• _AIM OF THE EXERCISE_: Reproduce the material from its opening line through the line containing "pos(637,53)", both ends included, with the requests unchanged and every click coordinate in the answers multiplied by 1.05 and rounded to a whole number, halves going up. Give only those lines, and omit the pictures.

• _ROWS_:
-=-=-
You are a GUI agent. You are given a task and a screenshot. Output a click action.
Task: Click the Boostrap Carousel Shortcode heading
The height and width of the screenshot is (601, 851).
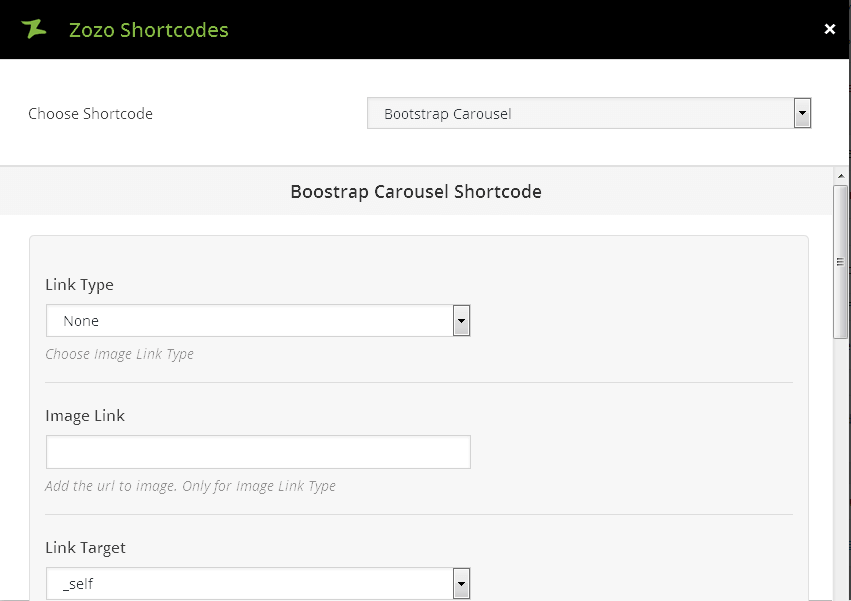pos(416,191)
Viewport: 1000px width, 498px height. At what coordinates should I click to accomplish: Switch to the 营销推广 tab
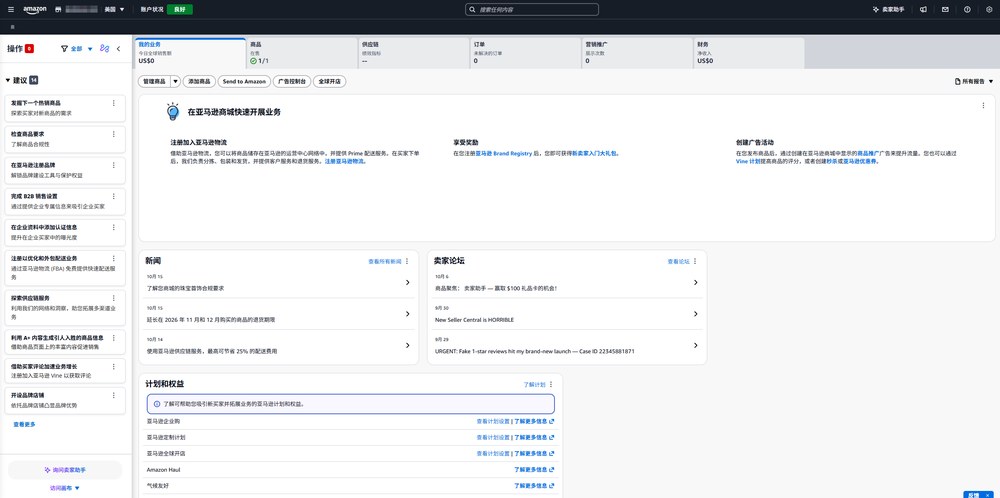pos(637,53)
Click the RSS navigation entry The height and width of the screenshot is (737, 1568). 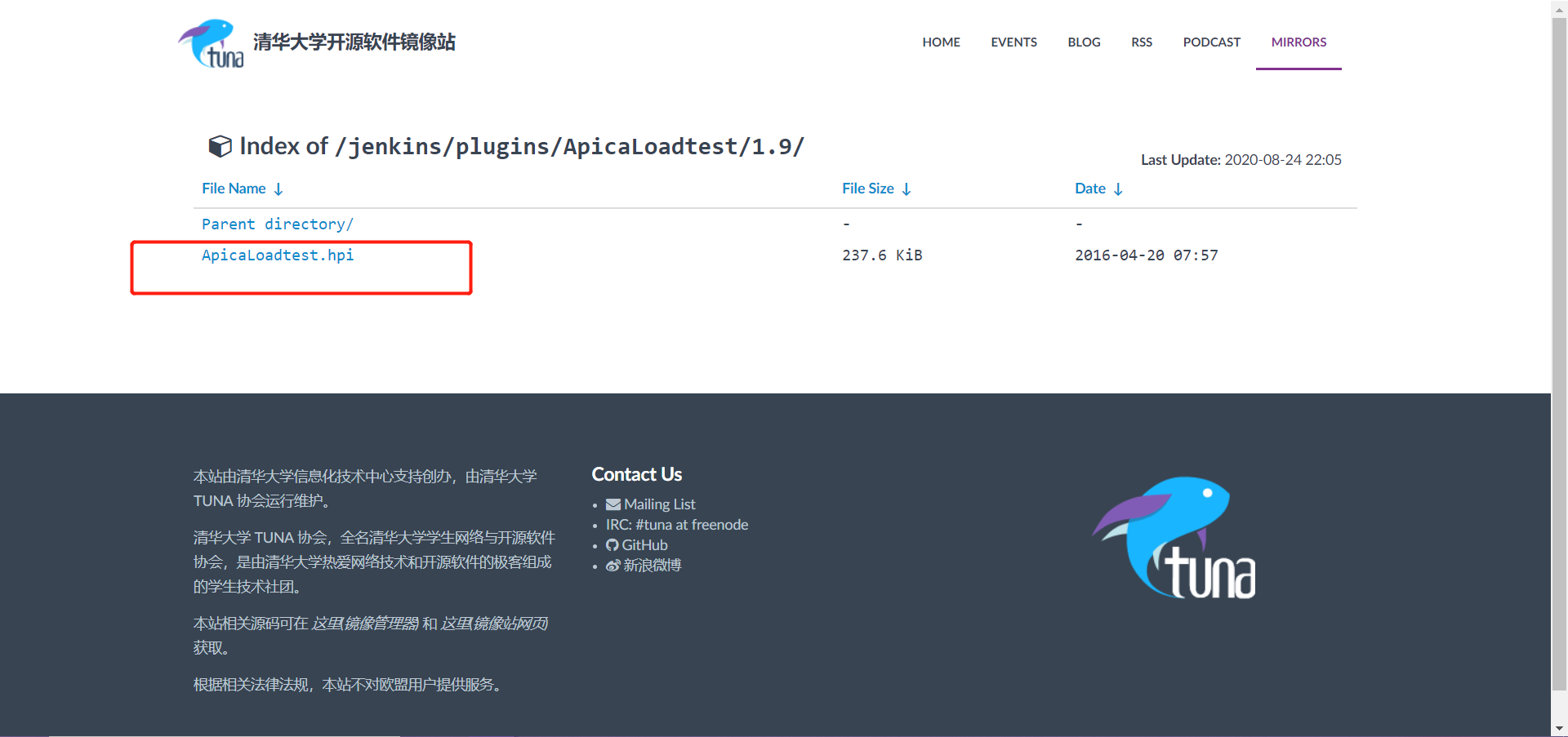(1141, 42)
-=-=-
• _RESPONSE TO THIS EXERCISE_:
You are a GUI agent. You are given a task and a screenshot. Output a click action.
Task: Click the Boostrap Carousel Shortcode heading
The height and width of the screenshot is (601, 851).
pos(437,201)
Viewport: 1000px width, 498px height. At what coordinates should I click to accomplish: Switch to the 营销推广 tab
pos(669,56)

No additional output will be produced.